▶ [Brief]:
Check each line of the records below and collect those holding "Given".

▶ [Saved data entries]:
※ ※ ※

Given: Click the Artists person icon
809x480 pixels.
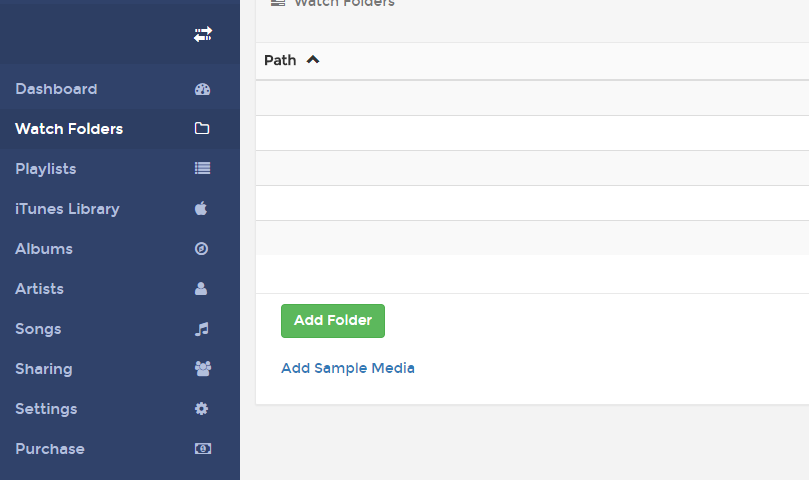Looking at the screenshot, I should click(201, 289).
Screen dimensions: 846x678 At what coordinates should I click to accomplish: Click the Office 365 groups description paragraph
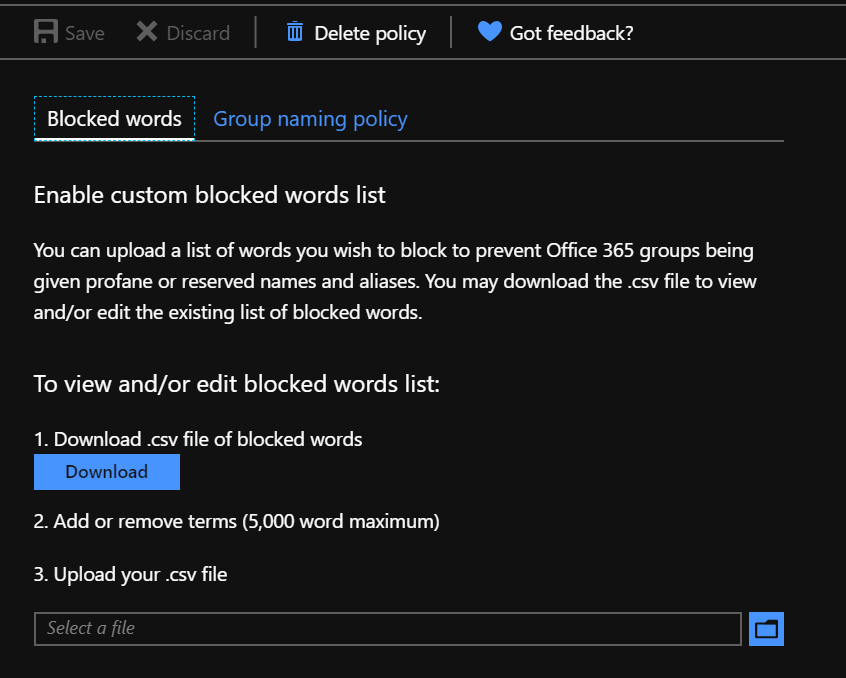[394, 281]
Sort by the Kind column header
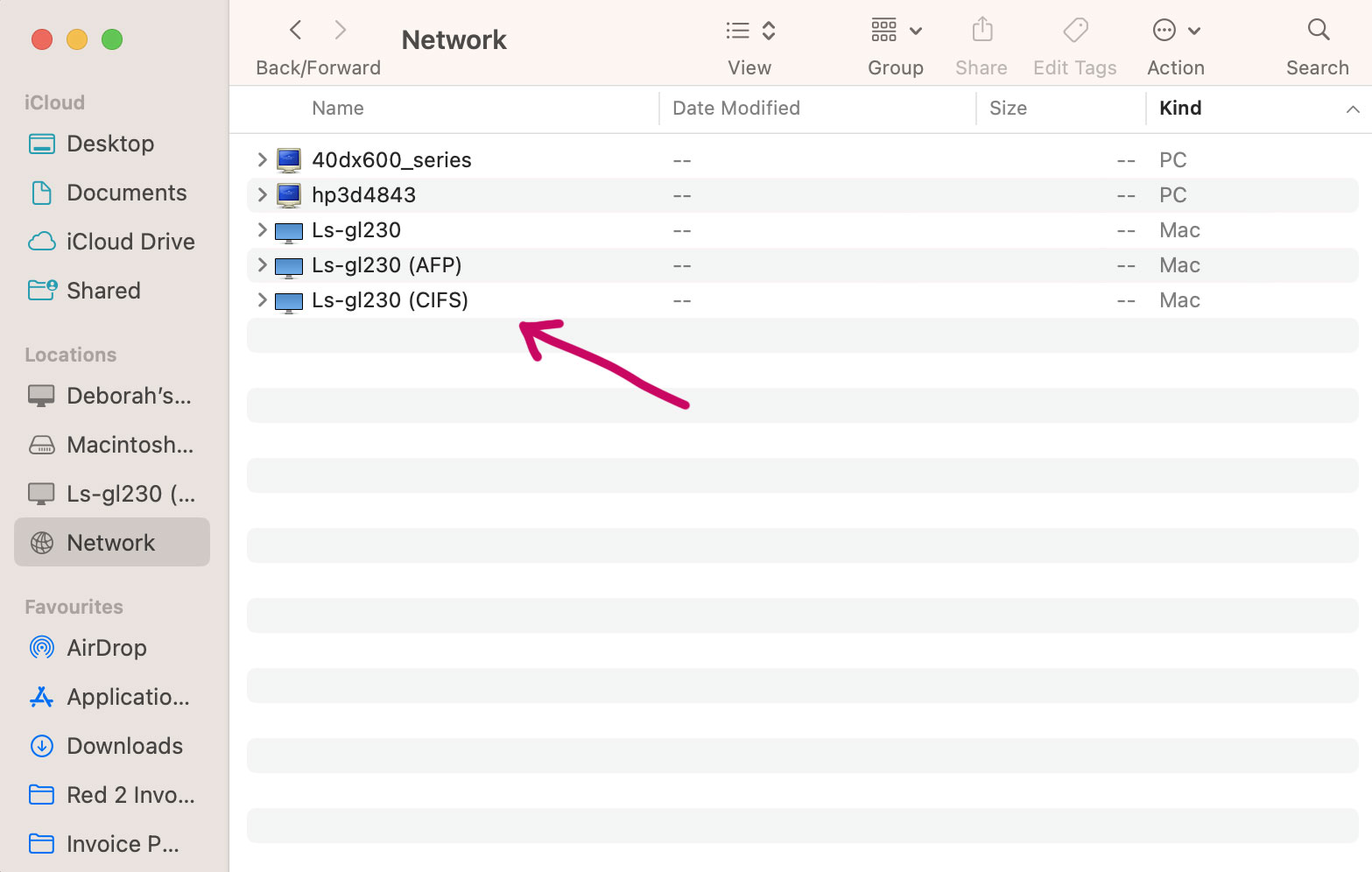Screen dimensions: 1372x872 (1179, 109)
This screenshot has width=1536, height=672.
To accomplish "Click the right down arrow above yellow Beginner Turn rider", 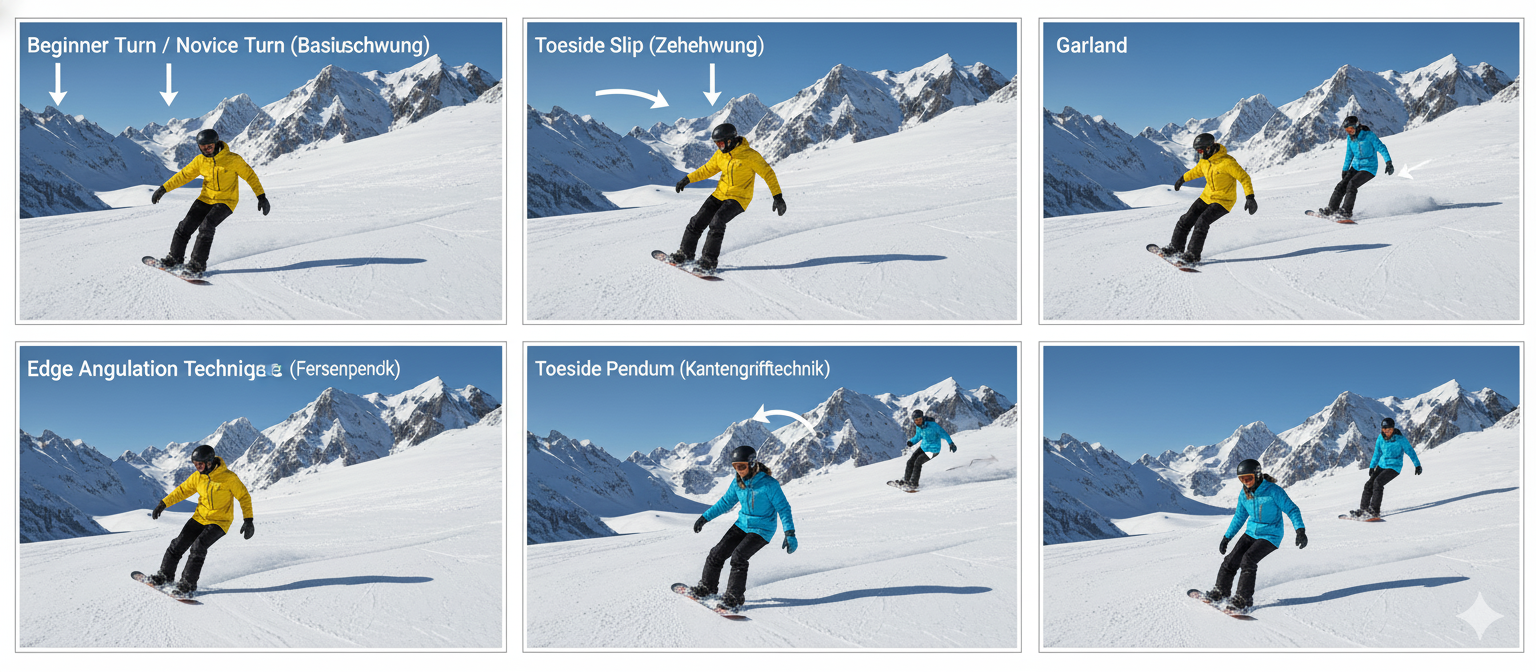I will (x=169, y=84).
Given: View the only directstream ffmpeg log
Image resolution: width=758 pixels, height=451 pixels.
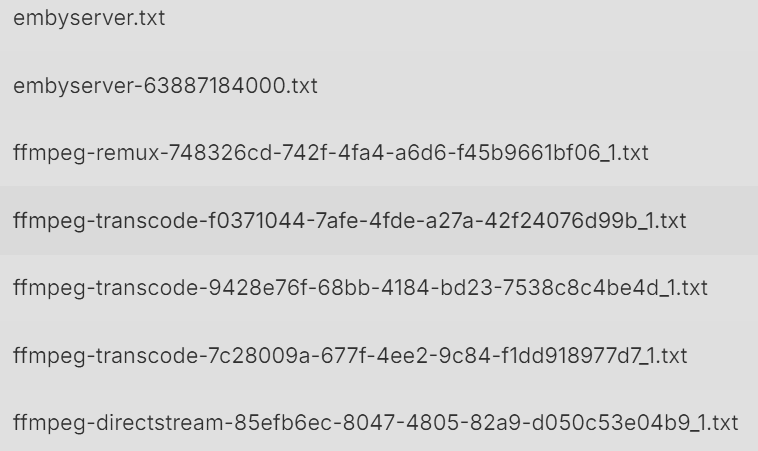Looking at the screenshot, I should (x=379, y=422).
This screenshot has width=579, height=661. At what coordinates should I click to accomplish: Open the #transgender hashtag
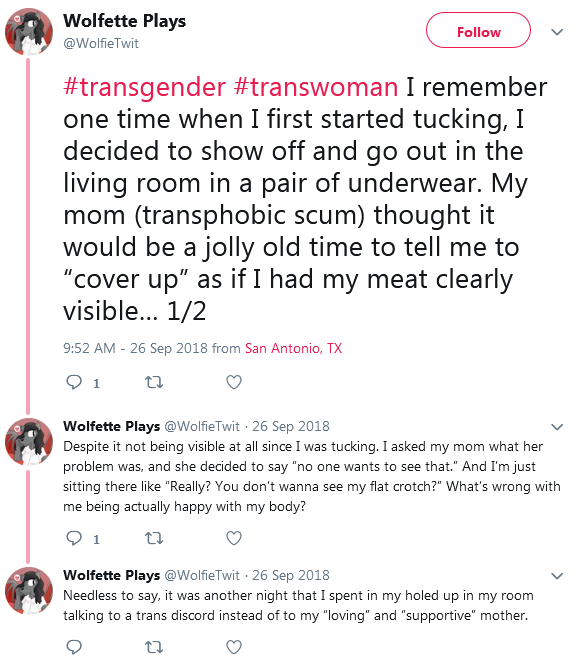click(144, 87)
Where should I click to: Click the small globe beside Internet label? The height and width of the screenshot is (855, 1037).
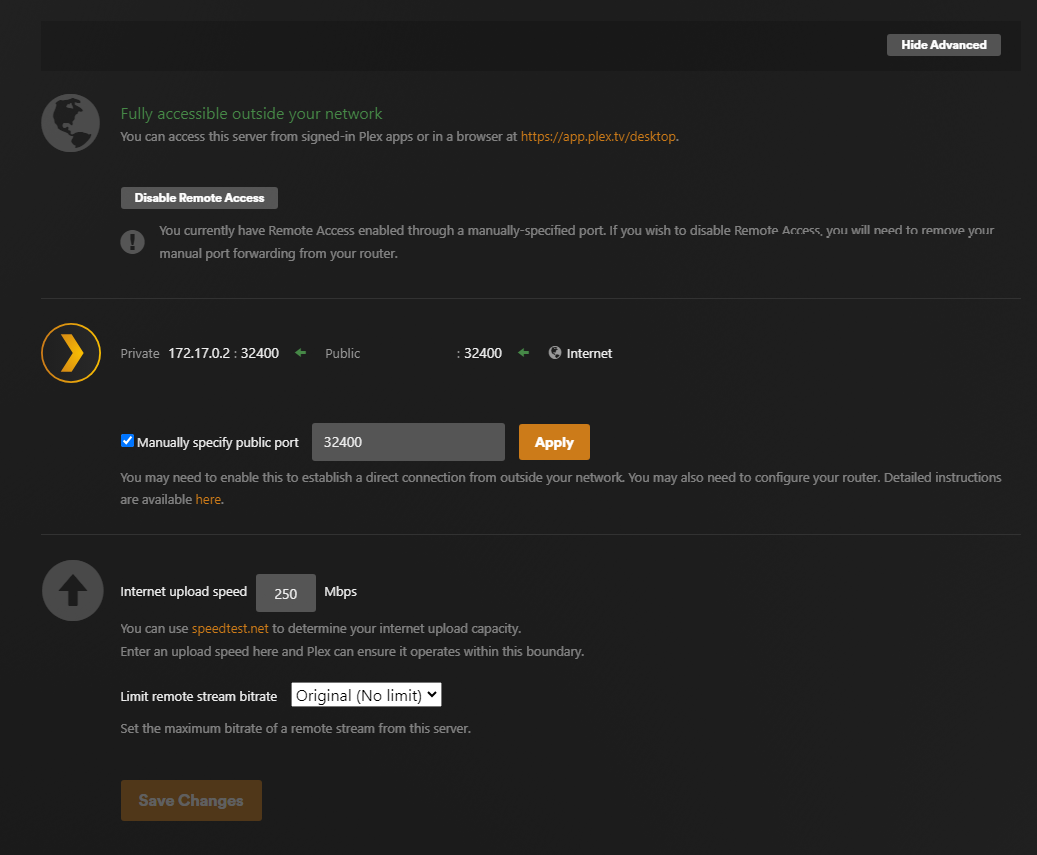[x=555, y=353]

※ ※ ※

▶ [Exercise response]:
Given: Click the Artists person icon
Given: View the only directstream ffmpeg log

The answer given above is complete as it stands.